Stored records
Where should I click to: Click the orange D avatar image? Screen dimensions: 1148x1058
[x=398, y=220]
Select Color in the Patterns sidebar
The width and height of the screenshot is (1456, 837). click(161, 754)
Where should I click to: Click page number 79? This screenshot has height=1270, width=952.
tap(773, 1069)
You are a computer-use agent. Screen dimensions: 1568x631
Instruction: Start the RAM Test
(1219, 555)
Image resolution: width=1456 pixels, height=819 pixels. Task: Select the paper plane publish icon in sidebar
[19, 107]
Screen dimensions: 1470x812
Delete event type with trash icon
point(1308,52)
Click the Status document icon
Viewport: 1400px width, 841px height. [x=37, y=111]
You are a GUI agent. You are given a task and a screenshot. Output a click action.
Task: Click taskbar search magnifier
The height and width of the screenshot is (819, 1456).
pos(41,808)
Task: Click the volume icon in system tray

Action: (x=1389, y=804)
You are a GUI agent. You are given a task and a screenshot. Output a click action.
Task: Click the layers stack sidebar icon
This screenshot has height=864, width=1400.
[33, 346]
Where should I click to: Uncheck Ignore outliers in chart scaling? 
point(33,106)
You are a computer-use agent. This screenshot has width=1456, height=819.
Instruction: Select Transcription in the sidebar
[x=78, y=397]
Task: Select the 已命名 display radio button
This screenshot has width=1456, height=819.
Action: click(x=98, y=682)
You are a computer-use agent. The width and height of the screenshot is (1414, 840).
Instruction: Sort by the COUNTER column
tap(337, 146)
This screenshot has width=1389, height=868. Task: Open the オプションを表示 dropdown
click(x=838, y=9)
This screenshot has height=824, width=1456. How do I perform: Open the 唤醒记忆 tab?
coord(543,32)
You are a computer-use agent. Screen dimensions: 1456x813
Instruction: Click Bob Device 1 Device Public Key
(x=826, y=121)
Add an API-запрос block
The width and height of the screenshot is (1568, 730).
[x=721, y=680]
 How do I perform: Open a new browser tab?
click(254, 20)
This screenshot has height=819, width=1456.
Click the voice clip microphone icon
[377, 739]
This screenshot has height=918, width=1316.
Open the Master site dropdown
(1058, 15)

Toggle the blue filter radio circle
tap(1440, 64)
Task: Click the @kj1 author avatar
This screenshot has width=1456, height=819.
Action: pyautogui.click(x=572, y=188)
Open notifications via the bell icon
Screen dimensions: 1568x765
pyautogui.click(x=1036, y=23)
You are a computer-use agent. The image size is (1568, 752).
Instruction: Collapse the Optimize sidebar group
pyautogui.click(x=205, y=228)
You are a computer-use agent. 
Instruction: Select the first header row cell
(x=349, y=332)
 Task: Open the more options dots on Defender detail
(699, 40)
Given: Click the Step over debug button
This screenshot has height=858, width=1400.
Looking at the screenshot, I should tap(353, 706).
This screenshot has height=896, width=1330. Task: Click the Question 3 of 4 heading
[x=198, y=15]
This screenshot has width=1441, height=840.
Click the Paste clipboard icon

**ASSIGNMENT**
Show each line in the data where the string "agent" appears.

**OUTPUT OF THE EXERCISE**
You are a computer-use agent. Screen dimensions: 1568x631
You are a GUI agent. You are given a task and a screenshot. Output a click action.
You are a GUI agent. You are given a task and a screenshot. Output a click action.
You are a computer-use agent. This screenshot has width=1456, height=819.
You are a computer-use agent. The width and height of the screenshot is (1414, 840).
You are a computer-use agent. Screen dimensions: 1456x813
You are a computer-use agent. The image size is (1568, 752).
You are a computer-use agent. 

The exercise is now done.